#### RECORDS PROVIDED:
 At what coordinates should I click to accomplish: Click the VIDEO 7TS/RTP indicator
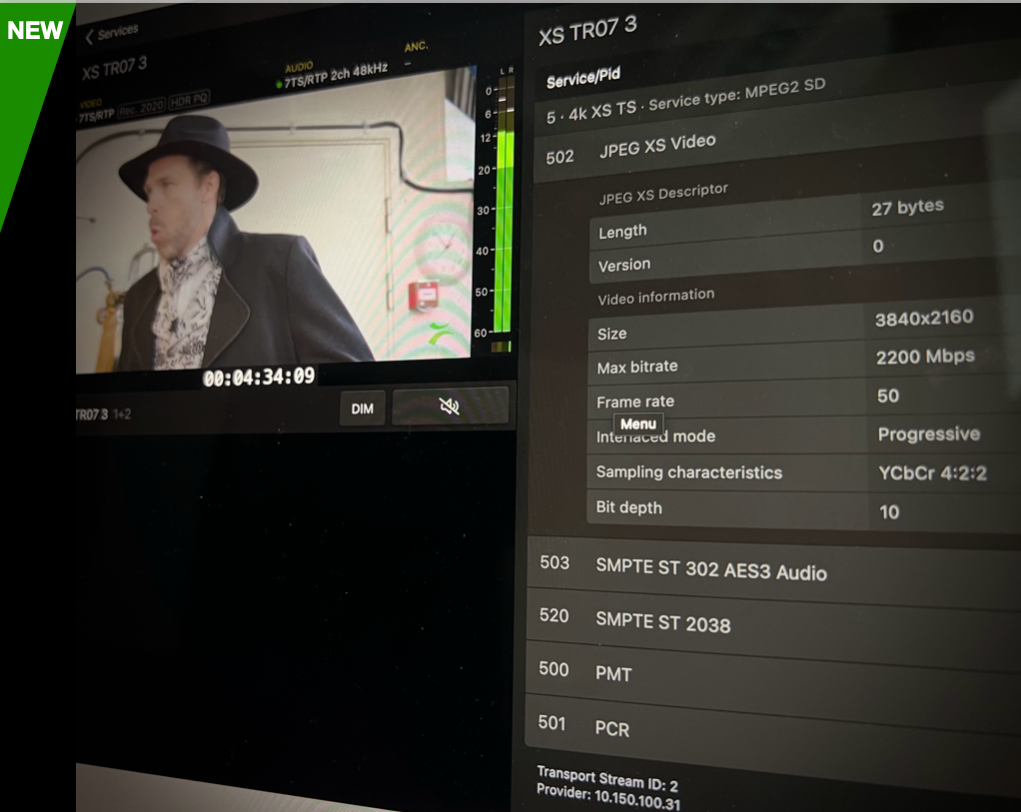(x=95, y=115)
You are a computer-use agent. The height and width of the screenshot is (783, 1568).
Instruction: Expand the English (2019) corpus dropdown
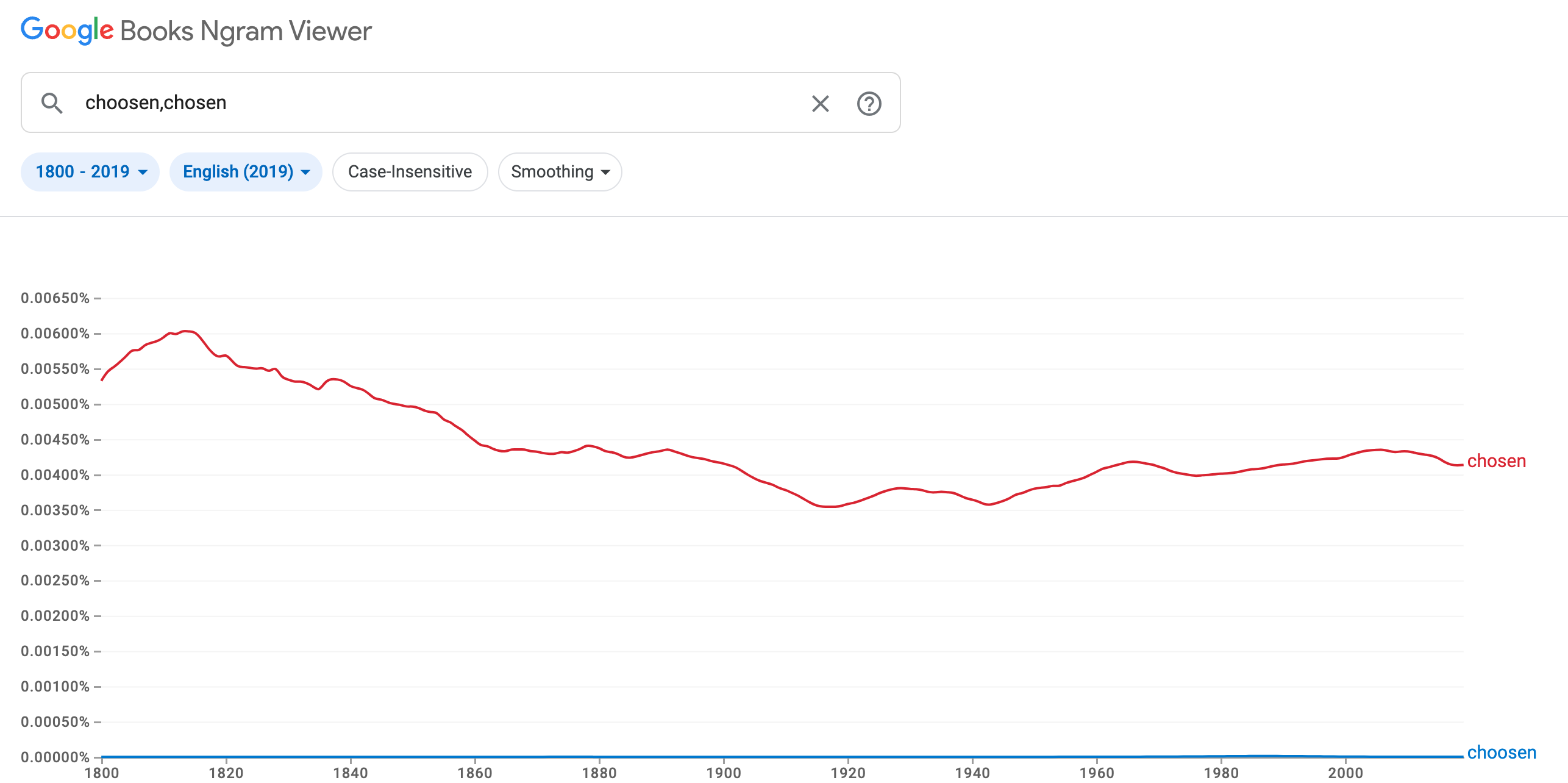coord(246,172)
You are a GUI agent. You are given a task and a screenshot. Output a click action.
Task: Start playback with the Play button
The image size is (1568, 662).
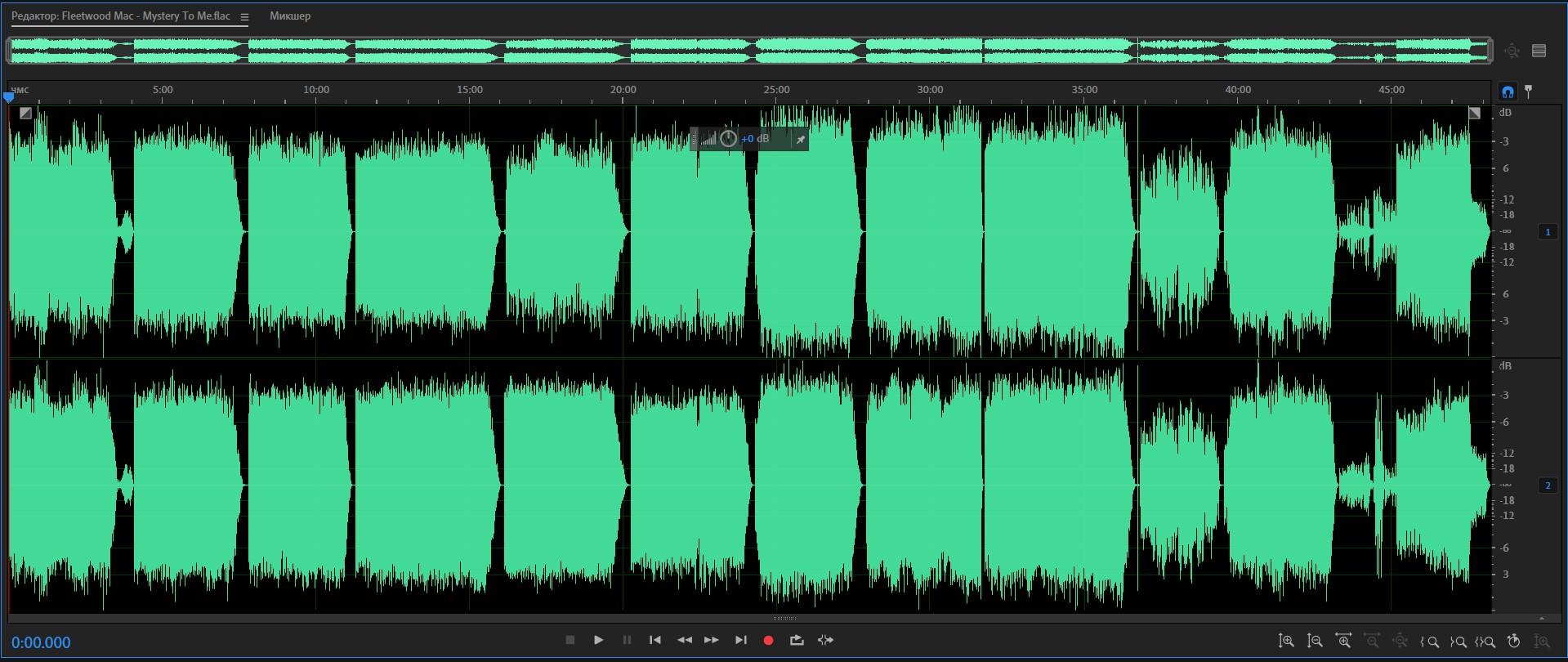point(598,640)
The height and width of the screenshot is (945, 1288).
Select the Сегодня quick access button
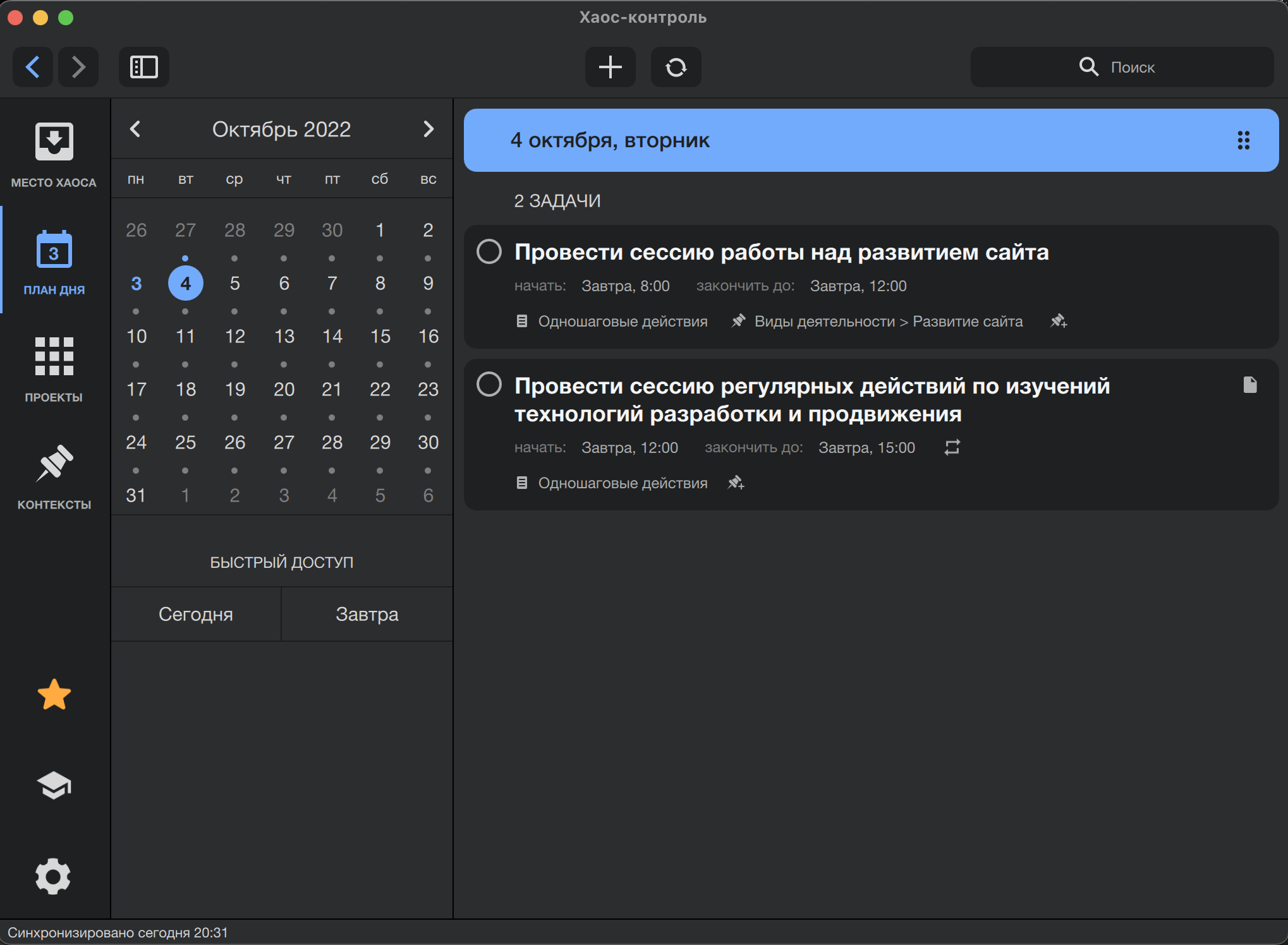[x=196, y=614]
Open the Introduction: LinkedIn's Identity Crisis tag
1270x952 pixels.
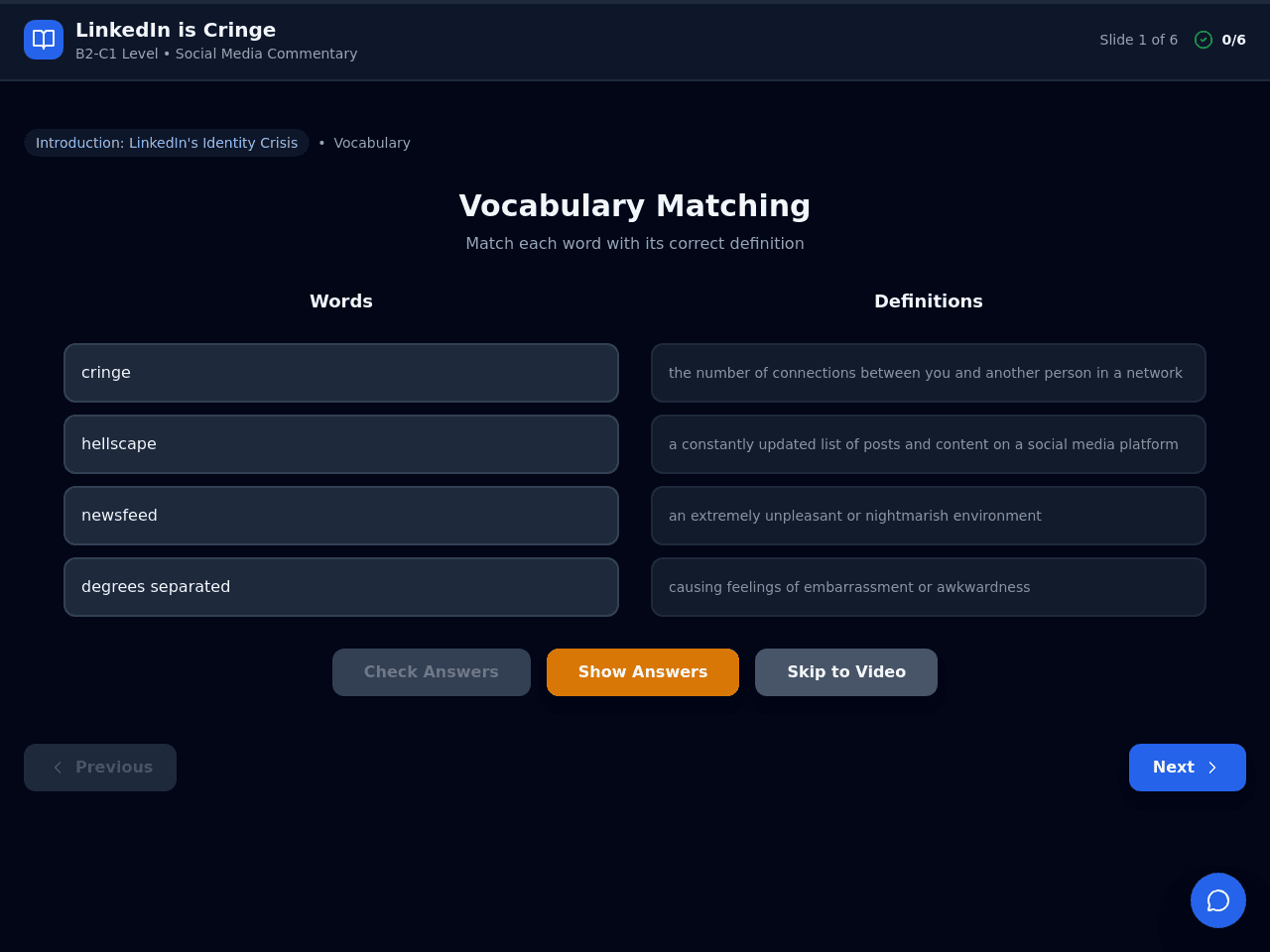click(x=167, y=143)

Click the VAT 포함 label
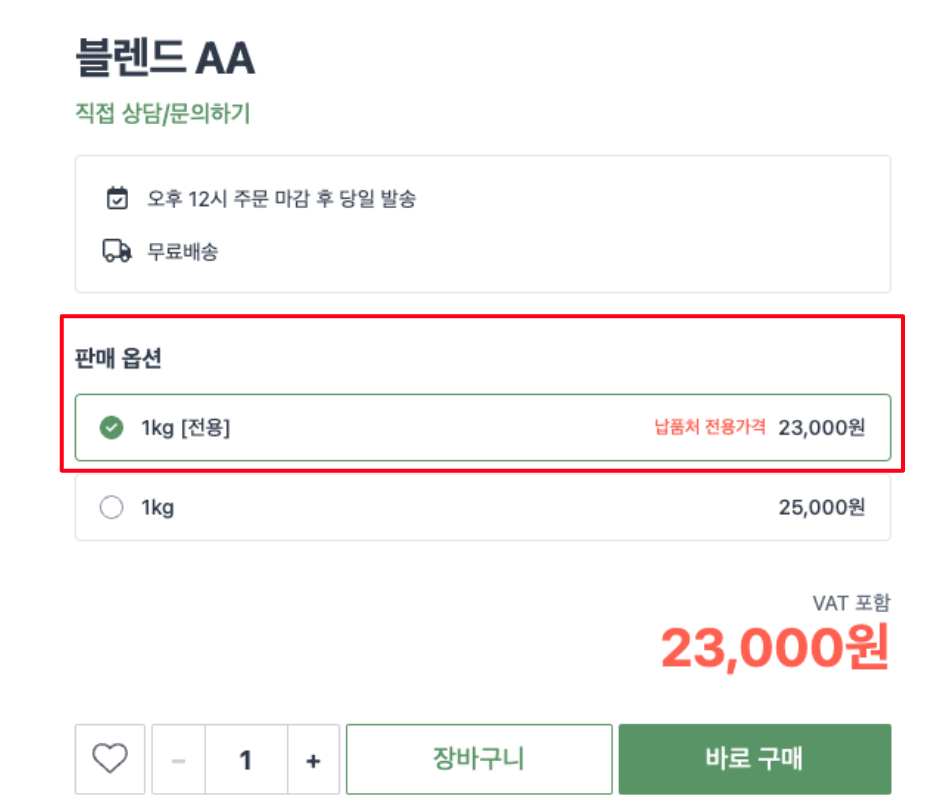[851, 603]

#### EXERCISE AIM:
Rewrite all the entries above with "screenshot" changed to "screen capture" everywhere and nothing else altered. Omit the pictures.

#### RESPONSE TO THIS TASK:
 At what coordinates should I click to accomplish: Click the VIDEO 7TS/RTP indicator
(x=95, y=115)
You are a computer-use agent. The height and width of the screen capture is (783, 1568).
Instruction: Expand the English (2019) corpus dropdown
coord(246,172)
You are a GUI agent. You are given a task and a screen capture. Output a click action.
Task: Start playback with the Play button
The image size is (1568, 662).
point(598,640)
The height and width of the screen capture is (945, 1288).
Select the Сегодня quick access button
[x=196, y=614]
Open the Introduction: LinkedIn's Identity Crisis tag
1270x952 pixels.
click(x=167, y=143)

Click the VAT 포함 label
[851, 603]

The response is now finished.